Gastrin is a gastrointestinal hormone secreted by G cells of the gastric antrum, and its levels are primarily affected by the number and function of G cells, as well as by negative feedback regulation from gastric acid. G17 regulates the secretion of gastric acid and the growth of gastric mucosa. Previous studies have shown that G17 levels are significantly increased in GC patients, and gastrin can promote the growth and proliferation of cancer cells.[8,13]

In this study, we found that PG and G17 serum levels in combination with gastroscopy was a powerful approach to diagnosing early-stage GC. Owing to the lack of original data from each participant, we could not subgroup the 949 participants based on different physiological indexes that could affect serum PGI, PGII, and G17 levels. Additionally, only five early-stage and eight progressive GC patients were included in the final analysis of thresholds of the serum levels. Furthermore, the demographic information of participants was obtained from questionnaires, which may have introduced survey errors. These are the primary limitations of this study and should be addressed in future studies.

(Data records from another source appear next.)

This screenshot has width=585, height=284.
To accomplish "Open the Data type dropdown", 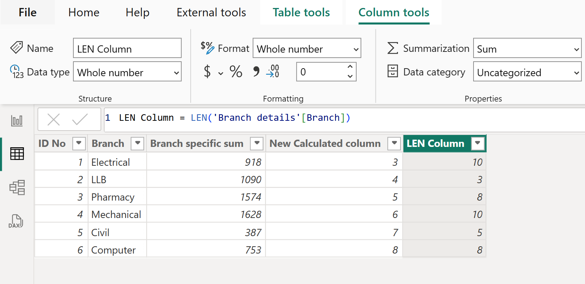I will tap(127, 72).
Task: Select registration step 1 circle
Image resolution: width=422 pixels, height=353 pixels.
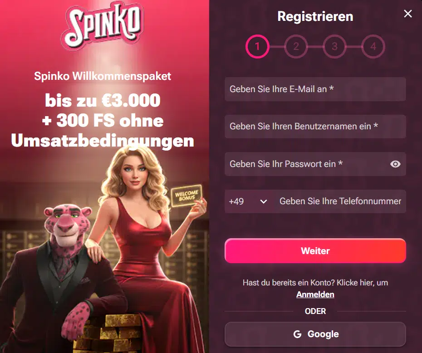Action: [x=257, y=47]
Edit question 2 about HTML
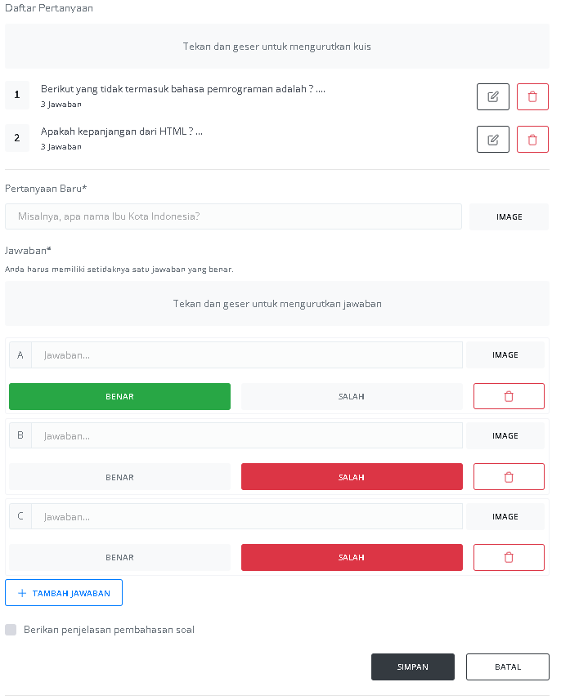The width and height of the screenshot is (561, 700). pyautogui.click(x=492, y=140)
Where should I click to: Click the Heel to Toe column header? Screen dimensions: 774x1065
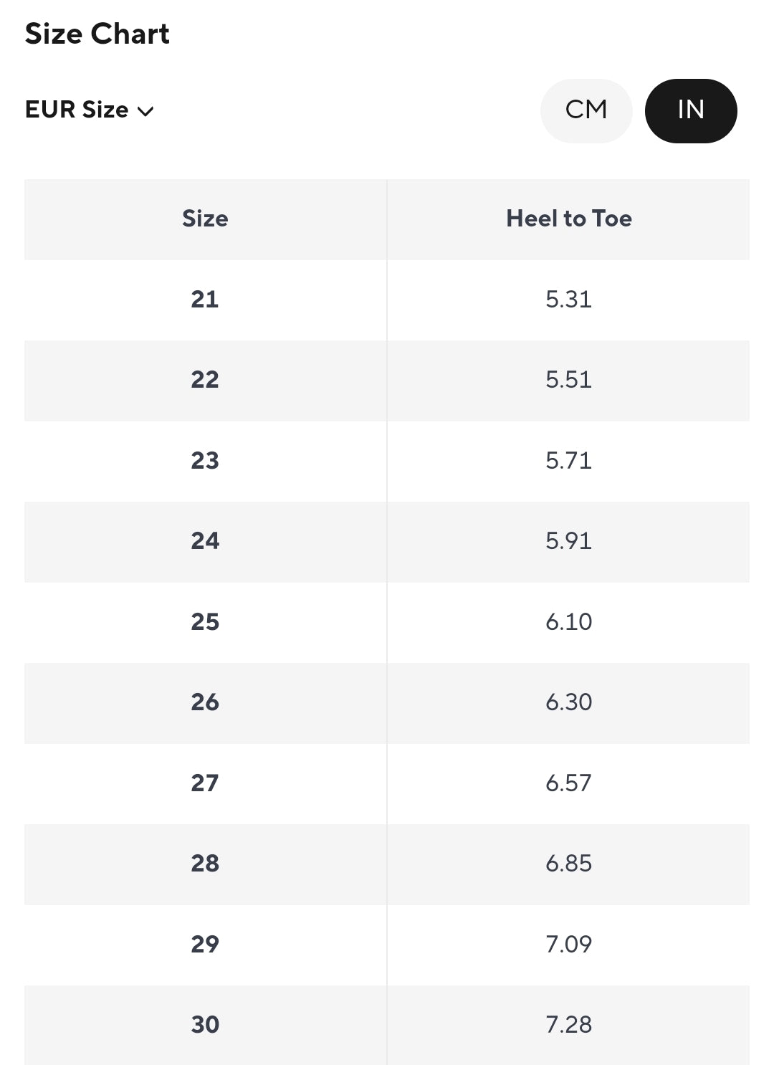[x=568, y=219]
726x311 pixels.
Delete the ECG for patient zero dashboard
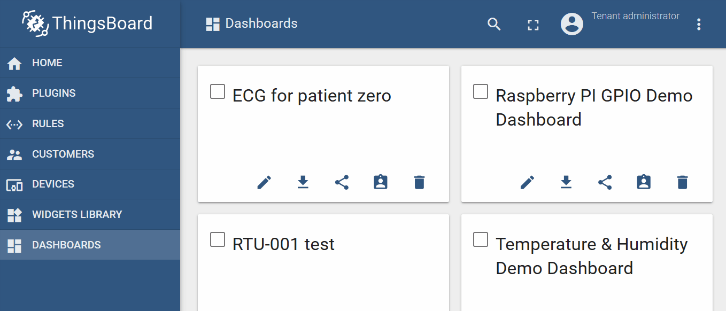coord(419,182)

ROC curve analysis showed that the optimal thresholds of PGI and PGR for diagnosing early-stage GC were higher than what had been reported in previous studies, while the optimal G17 thresholds were lower, which could be attributable to the high attitude of Qinghai Province and the particular diet and lifestyle of local residents. To determine the optimal thresholds for serum PGI, PGII, and G17 levels for diagnosing GC in other regions of China, multicenter studies involving a larger number of participants with diverse ethnic backgrounds and from low-, middle-, and high-altitude areas will be required. To our knowledge, this is the first study of large-scale screening for GC patients in high altitude areas where there is a lack of accessibility to medical equipment and staff. Establishing reliable PGI, PGII, and G17 thresholds for populations at high altitude will greatly help diagnose GC at earlier stages in these areas.